«Peter Pan & Wendy»: ça manque de poussière de fée

Une nuit, la jeune Wendy Darling s’élance dans les cieux londoniens en compagnie de Peter Pan, un garçon capable de voler, mais qui refuse de grandir. Michael et John, les cadets de Wendy, ainsi que Clochette, une fée minuscule, sont du voyage vers le Pays imaginaire. Là-bas, le vil Capitaine Crochet fomente sa vengeance contre Peter. On connaît la suite, la pièce de J.M. Barrie ayant été maintes fois adaptée, fidèlement et librement. Où se situe Peter Pan & Wendy (Peter et Wendy) ? Entre les deux.
Produit par Disney, le film s’inscrit dans ce vaste chantier consistant à adapter en prises de vues réelles les classiques animés du studio.

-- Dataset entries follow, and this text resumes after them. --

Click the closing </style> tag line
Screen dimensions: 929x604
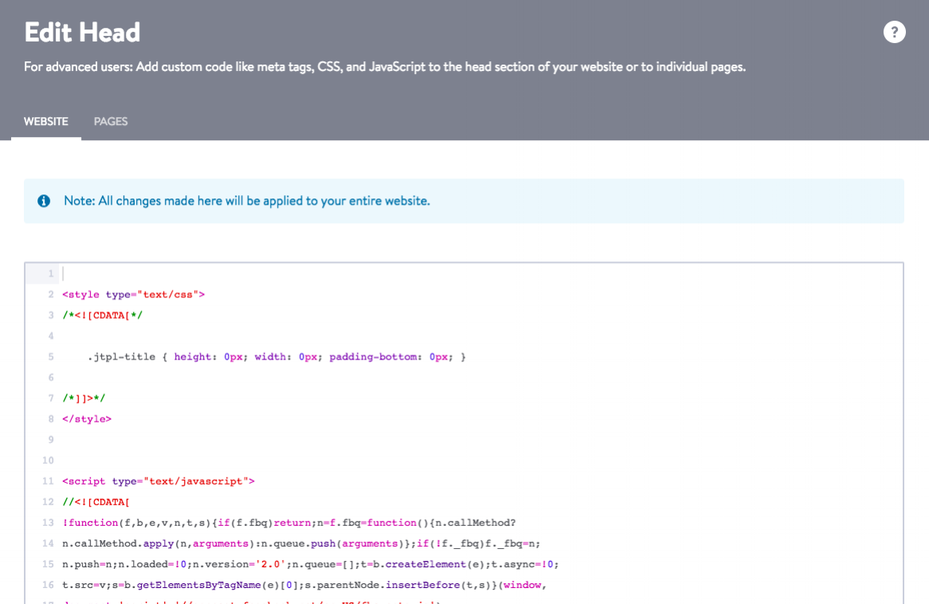pos(87,419)
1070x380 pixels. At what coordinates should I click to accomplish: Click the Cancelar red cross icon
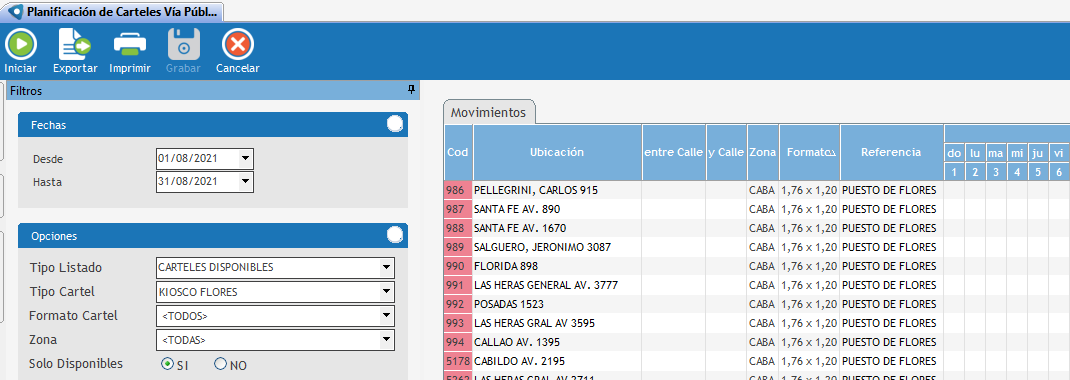point(237,45)
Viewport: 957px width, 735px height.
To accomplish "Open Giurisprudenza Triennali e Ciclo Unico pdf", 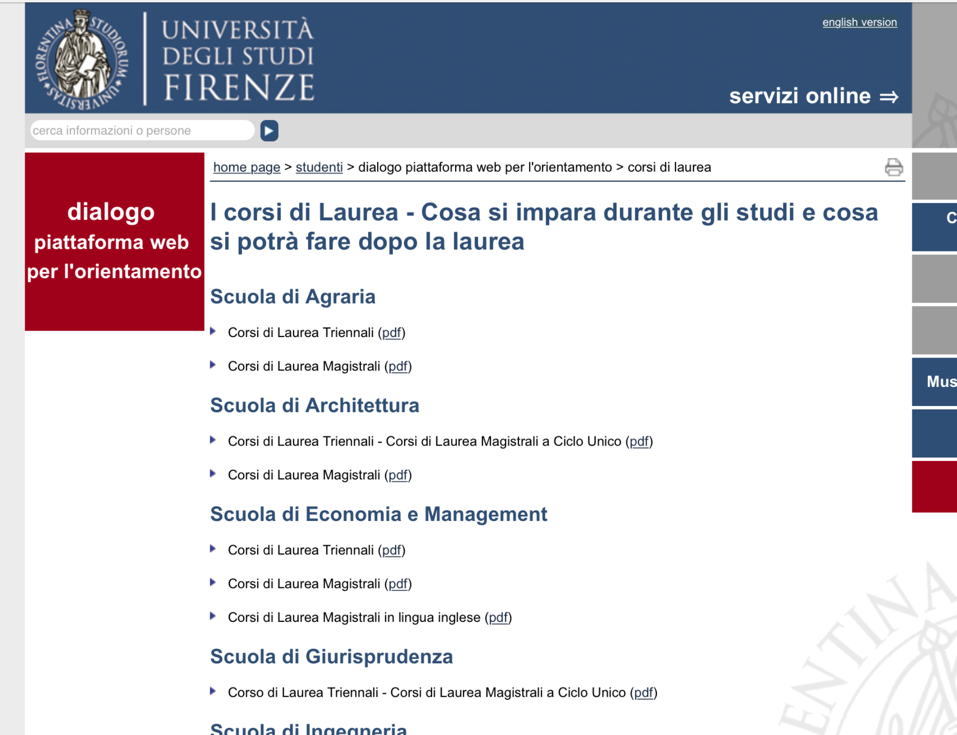I will 644,692.
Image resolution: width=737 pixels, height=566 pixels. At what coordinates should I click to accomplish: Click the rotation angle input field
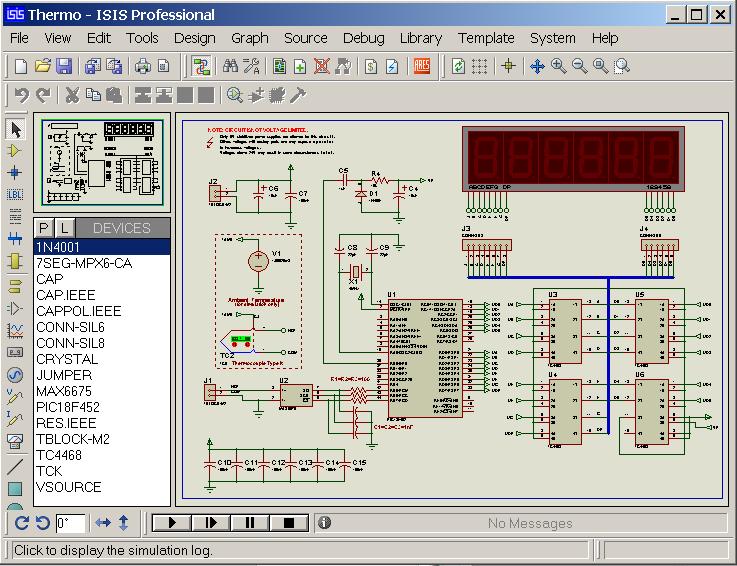(x=70, y=522)
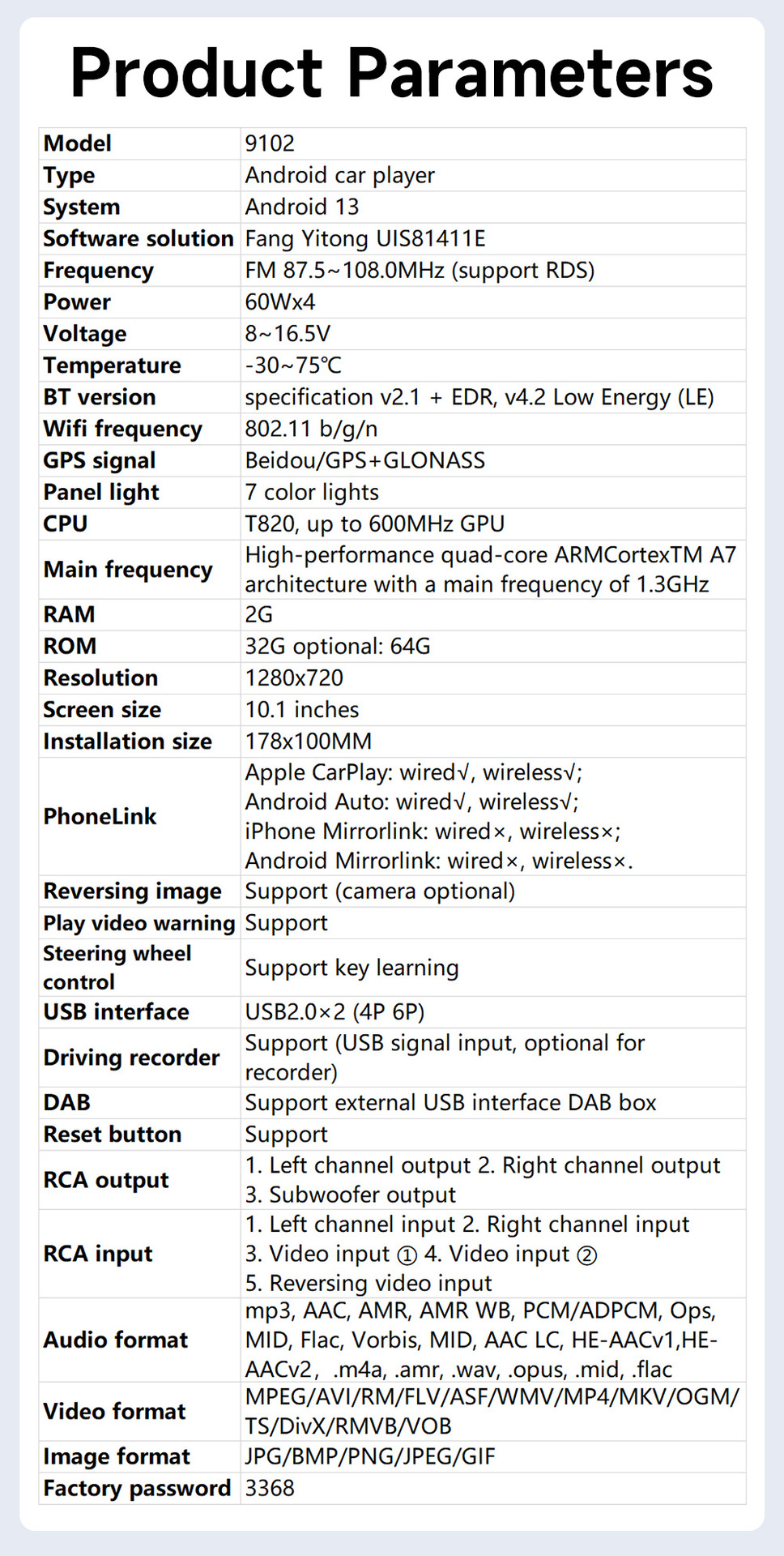Click the Beidou/GPS+GLONASS value
The image size is (784, 1556).
tap(364, 460)
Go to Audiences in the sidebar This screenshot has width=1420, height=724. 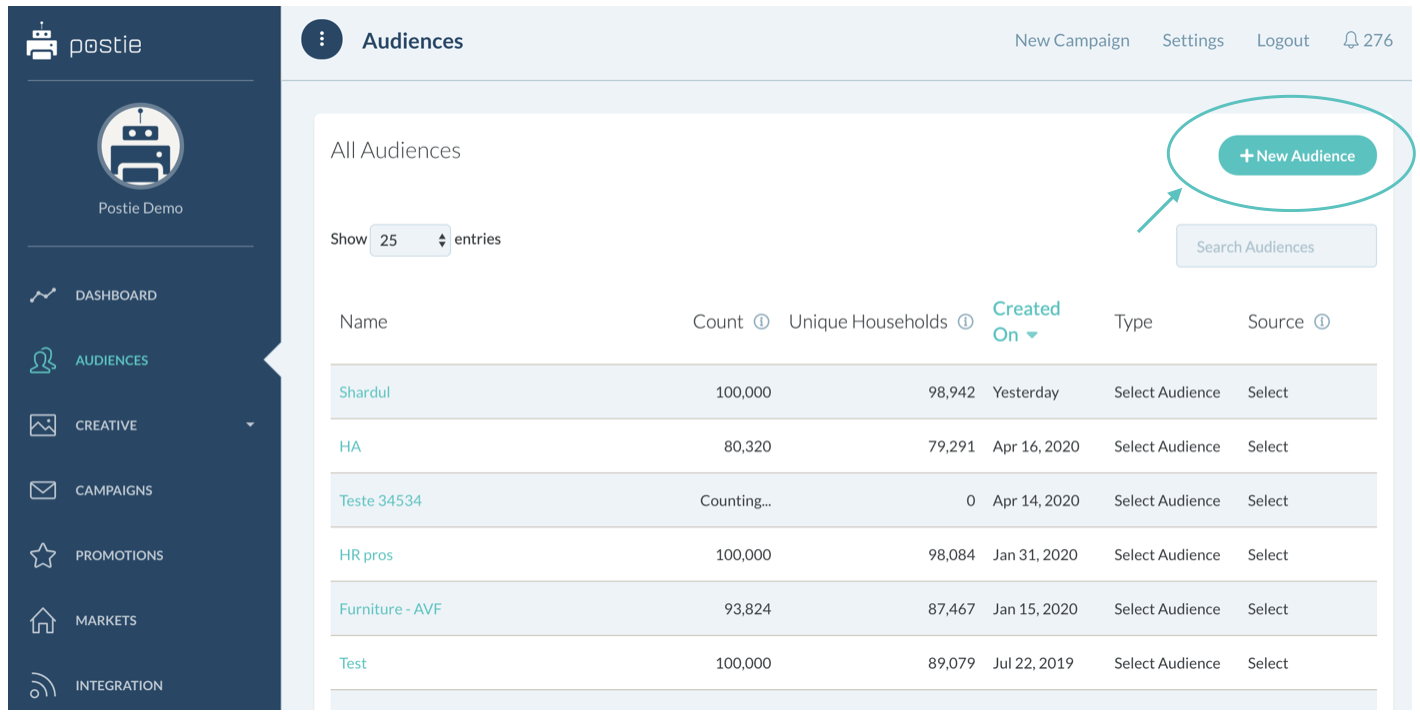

Or, contrairement à Cinderella (Cendrillon), Beauty and the Beast (La belle et la bête) ou The Little Mermaid (La petite sirène), attendu le 26 mai, Peter Pan & Wendy ne sort pas en salle, mais atterrit directement sur la plateforme Disney+. On parle donc de budgets de production et de publicité moins élevés, pour un risque financier calculé.
Car il faut savoir que Hollywood s’est souvent retrouvé avec de coûteux flops sur les bras en transposant au grand écran les aventures imaginées par Barrie. Ce fut le cas avec les deux plus récentes tentatives : Peter Pan, de P.J. Hogan, en 2003, et Pan, de Joe Wright, en 2015. On serait presque tenté de parler d’une malédiction. Même Steven Spielberg, dont le Hook (Capitaine Crochet) rapporta pourtant de l’argent en 1991, se déclara déçu de son film.
Ce qui attire d’emblée l’attention relativement à cette production-ci, c’est qu’elle a été coécrite et réalisée par le prodigieusement doué David Lowery. Pour mémoire, on lui doit A Ghost Story (Une histoire de fantôme), méditation surnaturelle sur le deuil, et The Green Knight (Le chevalier vert), chronique moyenâgeuse ensorcelante. Dans un registre familial, Lowery a aussi réalisé Pete’s Dragon (Peter et Elliott le dragon), qui était déjà une adaptation en prises de vues réelles d’une animation de Disney.
Hélas, cette proposition se révèle moins « champ gauche » que Pete’s Dragon. Il est certes des changements intrigants, comme le passé du Capitaine Crochet, mais dans l’ensemble, on n’a jamais l’impression que Lowery s’est approprié le matériau dramatique : on sent la commande. Une commande expertement exécutée (mise en scène fignolée, compositions soignées), mais dénuée de passion ou d’une identité artistique.
Visuellement somptueux
D’ailleurs, dans le repaire de Peter, décors et éclairages évoquent Le labyrinthe de Pan, de Guillermo del Toro. On a également droit à un clin d’œil au « grenier troué » d’Edward Scissorhands (Edward aux mains d’argent), lui-même un hommage à L’enfance d’Ivan, d’Andreï Tarkovski.
Comme le chef-d’œuvre de del Toro encore, Peter Pan & Wendy, malgré son titre, est porté par une jeune héroïne qui refuse la réalité des adultes et qui fuit dans un imaginaire plus dangereux que prévu. C’est là la principale distinction de l’adaptation de Lowery par rapport aux précédentes : sa focalisation sur Wendy (l’interprétation d’Ever Anderson est justement la seule à avoir du relief). Une conversation entre Wendy et sa mère, puis une autre entre l’adolescente et Lily la Tigresse, suggère un angle féministe, mais cette préoccupation n’est au bout du compte qu’effleurée.
Tantôt énergique, tantôt léthargique, le rythme est quant à lui très inégal. Hormis l’affrontement final sur le navire, les péripéties manquent de cette poussière de fée dont Clochette a le secret. Bref, en dépit de ses qualités esthétiques, Peter Pan & Wendy n’est guère mémorable. Pour une levée de la malédiction, il faudra une autre adaptation.